Le cytoplasme des érythroblastes est spécialisé, dès le pro-érythroblaste, dans la synthèse et l’accumulation de l’hémoglobine. La basophilie du cytoplasme du pro-érythroblaste est due à la grande quantité d’ARN et de polyribosomes qui constituent l’usine de synthèse d’hémoglobine. Très peu abondante au début, celle-ci remplit bientôt la plus grande partie de la cellule, qui conséquemment devient progressivement acidophile. Tous les organites disparaîtront éventuellement du cytoplasme.
Au stade du réticulocyte, il ne subsiste dans le cytoplasme que des vestiges qui constituent ce qu’on appelle la substance granulo-filamenteuse (ribosomes, mitochondries, et résidus d’ARN). La synthèse de l’hémoglobine est encore active au stade du réticulocyte : elle aura cessé dans l’érythrocyte.
Au terme de l’érythropoïèse, le réticulocyte séjournera 24 à 48 heures dans la moelle, pour y compléter sa maturation. Puis, il passe en circulation, et la rate se chargera d’effectuer son remodelage final. Après 24 heures dans le sang, le réticulocyte est devenu un érythrocyte «adulte».
Comment se fait la prolifération de la lignée érythropoïétique?
Le pro-érythroblaste, né de la différenciation d’un progéniteur unipotent nommé CFU-E, se divise, et les deux cellules filles feront de même, pour un total de trois à cinq «générations» soit 8 à 32 cellules filles issues d’un pro-érythroblaste. Cette phase de prolifération dure normalement de trois à quatre jours, (mais peut être raccourcie lors d’une stimulation érythropoïétique importante).
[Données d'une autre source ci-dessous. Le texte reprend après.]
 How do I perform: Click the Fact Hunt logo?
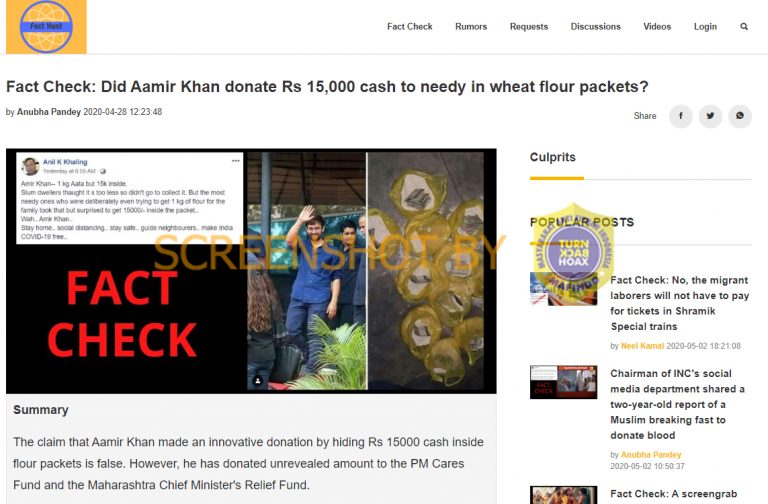[x=46, y=26]
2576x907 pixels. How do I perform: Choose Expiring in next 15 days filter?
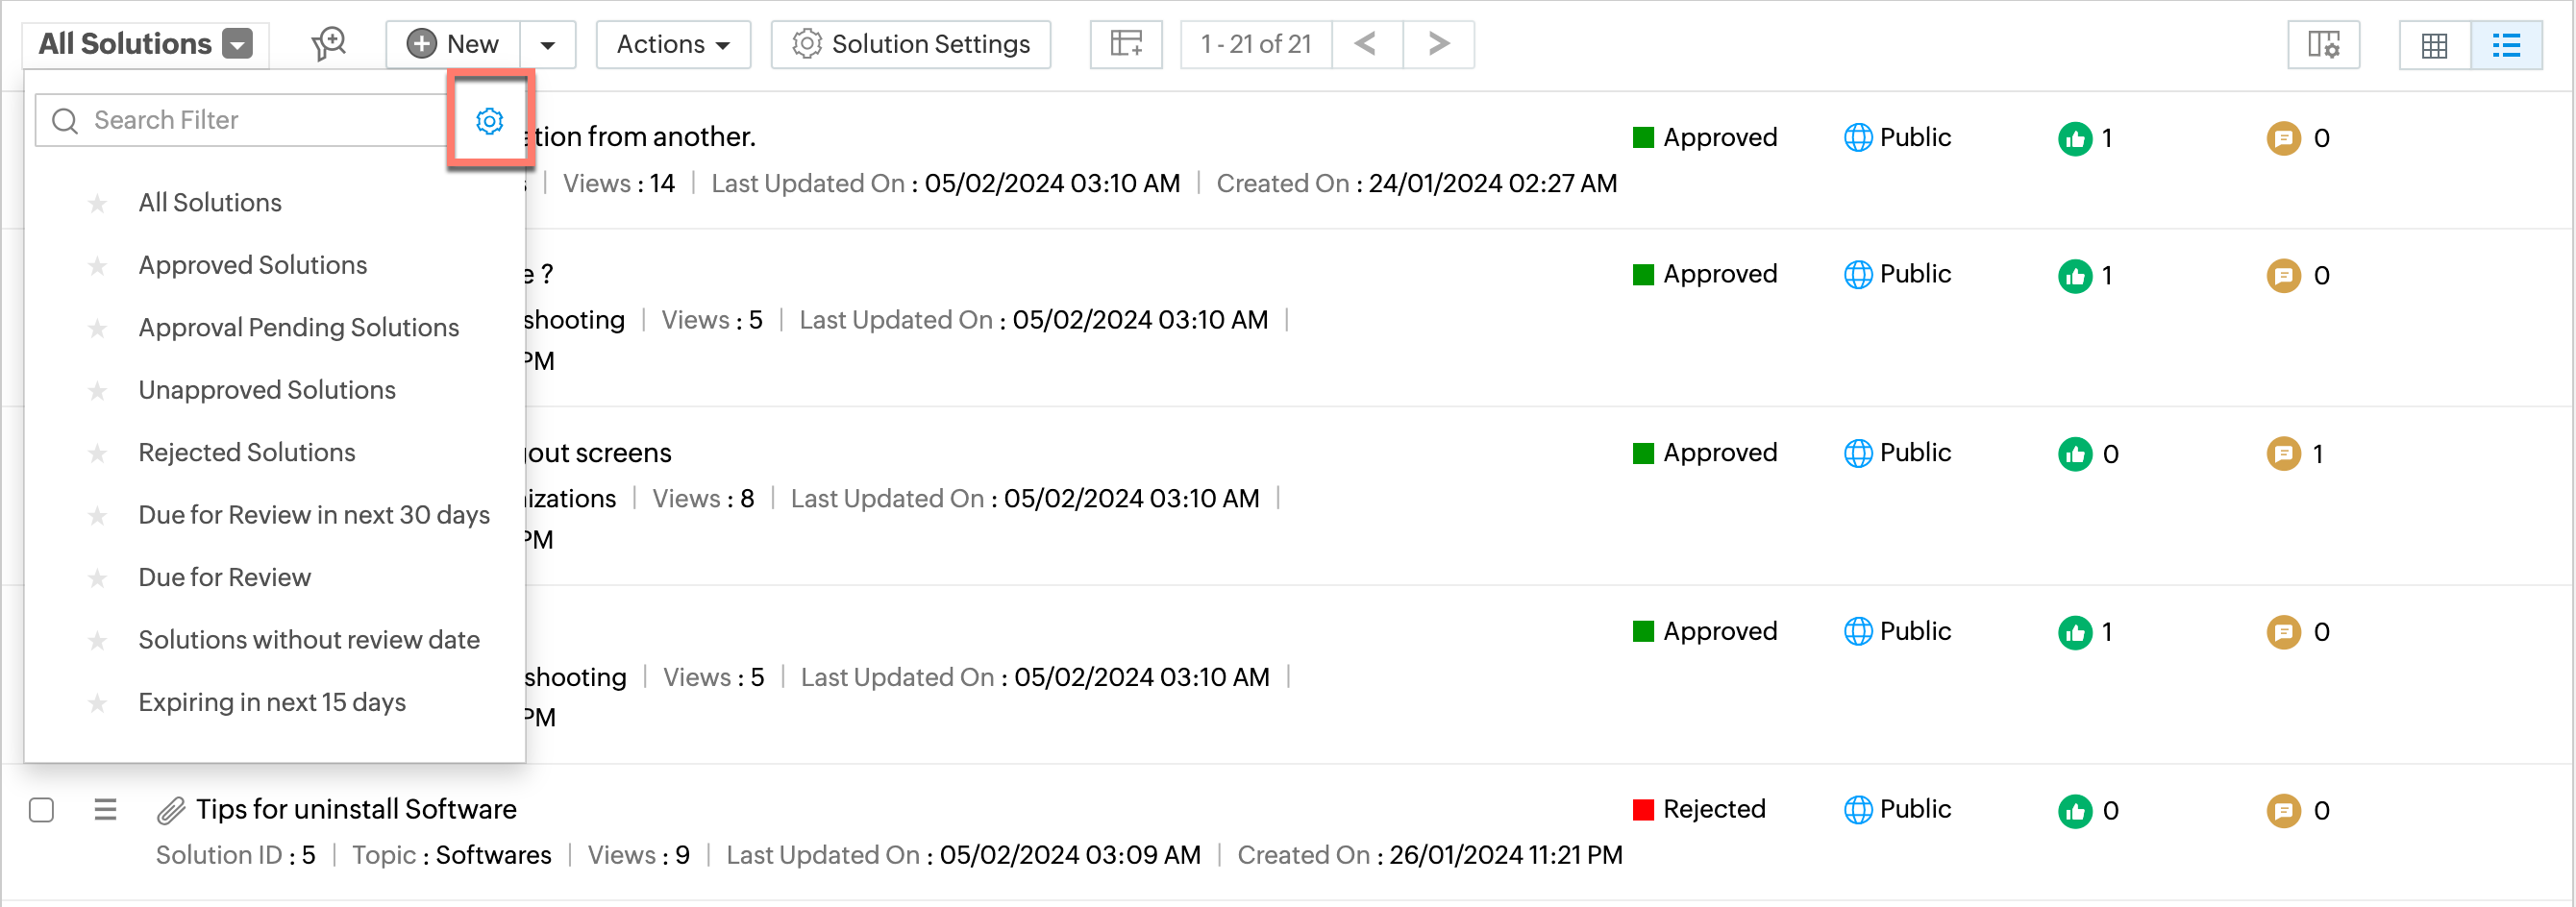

L’importance quantitative de la production quotidienne de globules rouges est largement attribuable à la prolifération des érythroblastes, plutôt qu’à celle des cellules souches qui leur donnent naissance.
Comment se fait la régulation de l’érythropoïèse?
La régulation de l’érythropoïèse est assurée par une boucle de rétroaction biologique dont la substance-pivot est un facteur de croissance appelé l’érythropoïétine (Epo). Cette glycoprotéine est élaborée principalement au rein par les cellules juxtaglomérulaires en réponse aux changements de la pression partielle tissulaire en oxygène. Une proportion minime d’Epo serait aussi produite par le foie, mais son rôle physiologique demeure douteux.
La figure 5 décrit la boucle de régulation de l’érythropoïèse. La synthèse de l’érythropoïétine est stimulée par la diminution de la pression partielle en oxygène dans les tissus (essentiellement dans les reins), et elle est déprimée par l’hyperoxygénation et l’augmentation du volume globulaire circulant, lors de transfusions par exemple.
Quels sont les effets de l’érythropoïétine?
L’érythropoïétine a pour effets :
- de stimuler la prolifération des progéniteurs unipotents aptes à donner naissance à un pro-érythroblaste : elle raccourcirait la durée de G1, réduisant ainsi le temps de génération cellulaire;
- de provoquer la différenciation des progéniteurs unipotents en pro-érythroblaste;
- d’accélérer la maturation des érythroblastes, en accroissant le taux de synthèse de l’hémoglobine;
- d’accélérer le passage des réticulocytes dans le sang circulant.
Par toutes ces actions, l’érythropoïétine travaille à rétablir une masse érythrocytaire plus importante et capable d’assurer une meilleure oxygénation des tissus. La moelle osseuse normale peut augmenter sa production érythropoïétique jusqu’à un maximum d’environ 7 ou 8 fois son taux de base.